> Passage given:
--- Begin ---
Classroom Library Ideas: Adding Engagement with Books

The following classroom library ideas will encourage engagement with your books and build a community of readers. 

As a high school ELA teacher, you can have a classroom library—hundreds of books. Those books can look pretty and be well organized.

Still, you must encourage students to interact with the books. Books on the shelves and never in students’ hands? We can brainstorm some classroom library ideas that won’t add extra time to your busy days.

At the heart of all classroom library ideas is engagement—books with students. I write from the experience of owning a high school classroom library, but many of these ideas will work with any age group.

Classroom Library Ideas: Adding Engagement with Books so that high school students see the value in literature.

Frequently change your displays.

First, when I mention “display,” I mean propping up books on the chalk ledge or in a visible spot and adding a small heading. I am not suggesting you build an entire bulletin board or elaborate display.
--- End ---
> Task objective: From the classroom library piece, copy word for word the part that starts with the words containing "The following classroom" and ends with "be well organized.".

> Source data:
--- Begin ---
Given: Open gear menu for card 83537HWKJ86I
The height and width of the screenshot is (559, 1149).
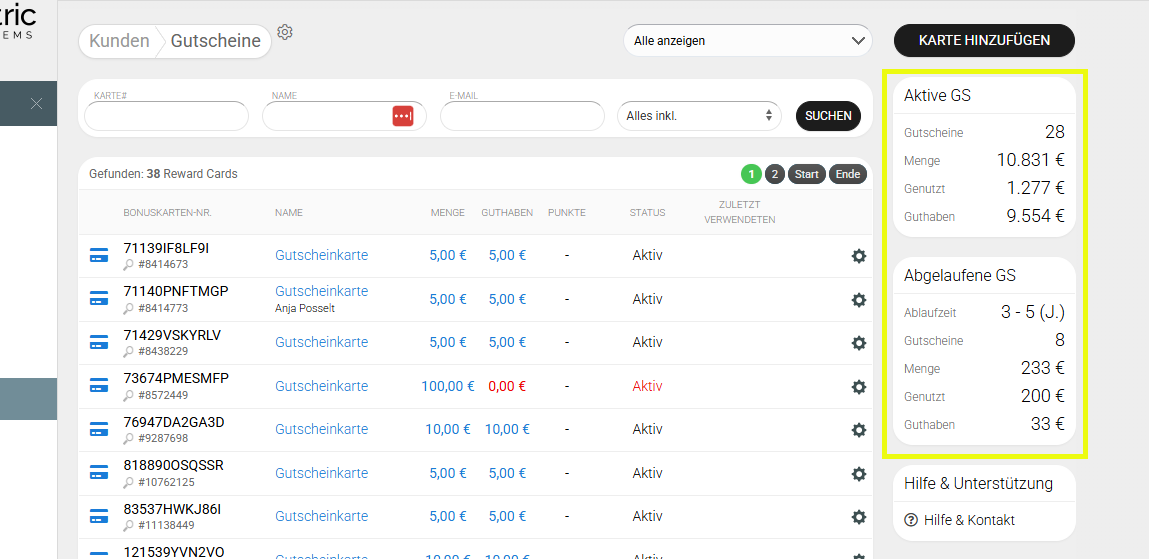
--- End ---
> Task answer:
The following classroom library ideas will encourage engagement with your books and build a community of readers. 

As a high school ELA teacher, you can have a classroom library—hundreds of books. Those books can look pretty and be well organized.